A campanha dos muçulmanos que não se sentem representados por um certo tipo de islamismo. As imagens no Post internacional:







 Como previsto, os setores de extrema direita, retrógrados e tão inimigos das liberdades como os atiradores que realizaram o trágico atentado contra o jornal francês, já estão tentando aproveitar-se da tragédia para fortalecer sua pregação de ódio e intolerância.
Marie Le Pen, liderança máxima da extrema direita política na França disse ontem que "o Islamismo declarou guerra à França", buscando responsabilizar toda uma religião (e seus seguidores obviamente) pelo crime bárbaro praticado pelos dois atiradores. É uma forma de reforçar o preconceito, a xenofobia contra os imigrantes, muçulmanos em particular, bandeira política central do partido de Le Pen.
É a confirmação do que dissemos na declaração publicada aqui ontem - o bárbaro atentado só ajudaria mesmo a direita islamofóbica e só prejudicaria o povo que segue o Islã, que nada tem de responsabilidade pelo que fizeram os atiradores. Quanto à utilização do trágico acontecimento pela direita reacionária, como está fazendo Le Pen é inevitável fazer um comentário:
Poucos anos atrás um atirador atacou um acampamento de jovens na Noruega assassinando muitos jovens, num ato de barbaridade comparável ao que aconteceu na França anteontem, e também chocou a Europa e o mundo naquele momento. O que poucos sabem é que o atirador era também um religioso fundamentalista...cristão. Isso mesmo um cristão fundamentalista.
Este atirador não foi apresentado ao mundo como um fundamentalista cristão, nem a senhora Marie Le Pen veio a público bradar que os cristãos haviam declarado guerra á Noruega. Ele foi apresentado como uma pessoa desequilibrada mentalmente, um doente. É preciso refletir sobre isso.
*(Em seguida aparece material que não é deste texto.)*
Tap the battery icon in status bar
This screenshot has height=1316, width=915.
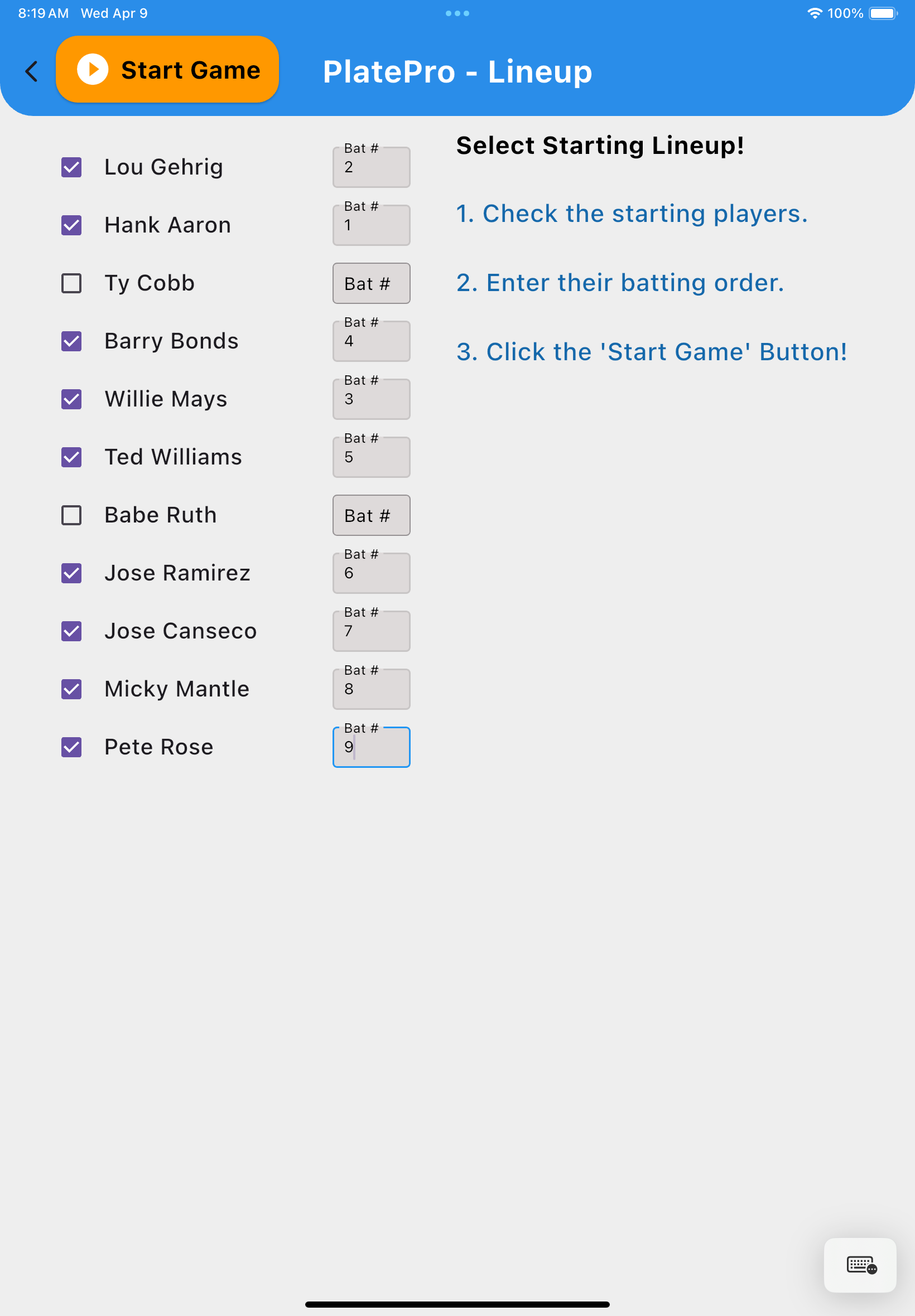[881, 13]
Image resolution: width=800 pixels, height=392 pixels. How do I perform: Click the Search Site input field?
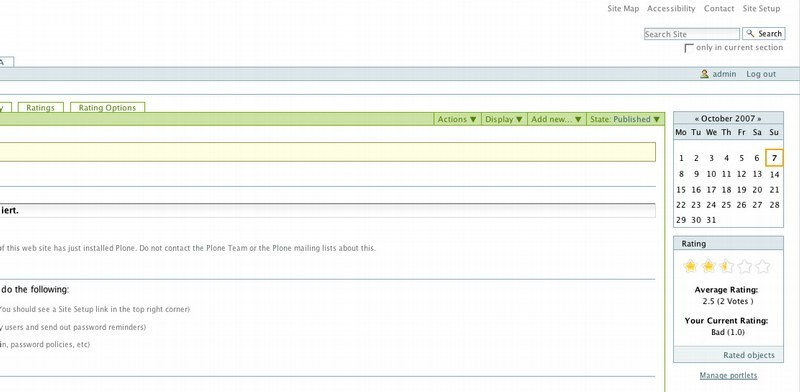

Quando o ato trágico é praticado por um branco, europeu, cristão, é ato de um desequilibrado mental; quando é praticado por um homem não branco, de origem árabe ou do norte da Africa, é um ato de um islamita?
Como está dito na declaração que publicamos aqui ontem, nada justifica esse crime bárbaro que ocorreu na França. Nada deve diminuir a virulência com que condenamos o ataque covarde que matou 12 pessoas, e os atiradores que o praticaram. Sem mais nem menos.
No entanto, nada também deve nos impedir de rechaçar com todas as nossas forças posições como estas verbalizadas por Le Pen. Esse tipo de pregação, e o atentado realizado contra o jornal são duas faces de uma mesma moeda, e tão prejudiciais à democracia e à uma efetiva defesa das liberdades quanto. Precisamos repudiar as duas.